MacGregor Donald Bartley Sharp (born October 1, 1985) is a Canadian professional ice hockey centre who is currently with the SønderjyskE Ishockey of the Metal Ligaen. He has previously played in the National Hockey League (NHL) for the Anaheim Ducks.

Playing career
On March 31, 2009, Sharp signed a two-year, entry level contract with the Anaheim Ducks of the National Hockey League (NHL).

Sharp became the first skater to jump from the ECHL to the National Hockey League (NHL) in the same season without first stopping in the American Hockey League (AHL), playing 15 games with the Bakersfield Condors earning 4 goals, and 10 assists. He played 8 games with the Anaheim Ducks going scoreless, before he was assigned to the San Antonio Rampage.

On February 28, 2011, Sharp was traded along with Maxim Lapierre to the Vancouver Canucks in exchange for Joel Perrault and a third round pick in the 2012 NHL Entry Draft.

* [Entries provided]:
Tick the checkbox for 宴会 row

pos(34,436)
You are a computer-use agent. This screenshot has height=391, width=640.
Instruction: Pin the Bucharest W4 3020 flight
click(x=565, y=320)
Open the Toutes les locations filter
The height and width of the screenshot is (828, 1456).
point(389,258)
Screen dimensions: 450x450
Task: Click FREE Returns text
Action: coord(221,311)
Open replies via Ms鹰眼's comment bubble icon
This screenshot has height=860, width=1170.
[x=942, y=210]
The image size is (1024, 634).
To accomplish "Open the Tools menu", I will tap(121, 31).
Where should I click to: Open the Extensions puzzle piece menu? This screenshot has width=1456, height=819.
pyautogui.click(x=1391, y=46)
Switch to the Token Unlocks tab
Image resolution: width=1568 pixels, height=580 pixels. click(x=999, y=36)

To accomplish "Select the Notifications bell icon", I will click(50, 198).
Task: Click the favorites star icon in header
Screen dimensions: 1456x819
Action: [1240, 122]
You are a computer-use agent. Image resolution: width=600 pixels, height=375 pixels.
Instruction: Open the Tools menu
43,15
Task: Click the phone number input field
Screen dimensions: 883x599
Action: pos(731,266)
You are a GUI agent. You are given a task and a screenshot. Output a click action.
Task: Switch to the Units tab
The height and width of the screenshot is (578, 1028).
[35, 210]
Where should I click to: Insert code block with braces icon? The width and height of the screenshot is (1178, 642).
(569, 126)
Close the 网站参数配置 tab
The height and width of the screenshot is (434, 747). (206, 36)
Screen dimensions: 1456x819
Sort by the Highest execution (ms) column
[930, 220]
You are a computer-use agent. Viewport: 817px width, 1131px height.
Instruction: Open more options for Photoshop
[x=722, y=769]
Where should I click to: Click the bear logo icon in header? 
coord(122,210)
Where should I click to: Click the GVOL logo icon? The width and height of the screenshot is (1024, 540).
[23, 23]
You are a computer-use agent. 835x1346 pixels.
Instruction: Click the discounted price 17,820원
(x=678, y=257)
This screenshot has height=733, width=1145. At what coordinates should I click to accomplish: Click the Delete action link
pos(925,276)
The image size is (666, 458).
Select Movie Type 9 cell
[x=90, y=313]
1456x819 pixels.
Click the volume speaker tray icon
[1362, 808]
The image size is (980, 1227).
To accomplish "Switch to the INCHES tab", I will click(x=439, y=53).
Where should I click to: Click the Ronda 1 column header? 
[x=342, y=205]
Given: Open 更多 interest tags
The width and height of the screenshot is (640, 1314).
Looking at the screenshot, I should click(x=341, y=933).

* [Directives]:
1. Retype the stretch of the hockey career text from "On February 28, 2011, Sharp" through "NHL Entry Draft.", keeping every word and mark as it appears.
2. Extend the text on MacGregor Sharp's hockey career past its final sentence.

* [Results of the tasks]:
1.
On February 28, 2011, Sharp was traded along with Maxim Lapierre to the Vancouver Canucks in exchange for Joel Perrault and a third round pick in the 2012 NHL Entry Draft.

2.
On August 2, 2011, Sharp left North America and agreed to a contract with HC Bolzano of the then Italian Serie A. After two seasons amongst the Foxes top scorers, Sharp remained with the club as they transferred leagues into the Austrian Hockey League for a higher level of competitiveness.

On May 30, 2014, Sharp changed European leagues, agreeing to a one-year deal with Schwenninger Wild Wings of the Deutsche Eishockey Liga. In the 2014–15 season, Sharp struggled offensively with just 6 goals and 14 points in 47 games. He was not tendered a new contract upon Schwenninger failing to qualify for the post-season.

On April 15, 2015, Sharp opted to return in hope of further success in Austrian EBEL, signing a one-year deal with the Vienna Capitals.

On July 12, 2019, Sharp signed a one-year deal with SønderjyskE Ishockey of the Danish Metal Ligaen.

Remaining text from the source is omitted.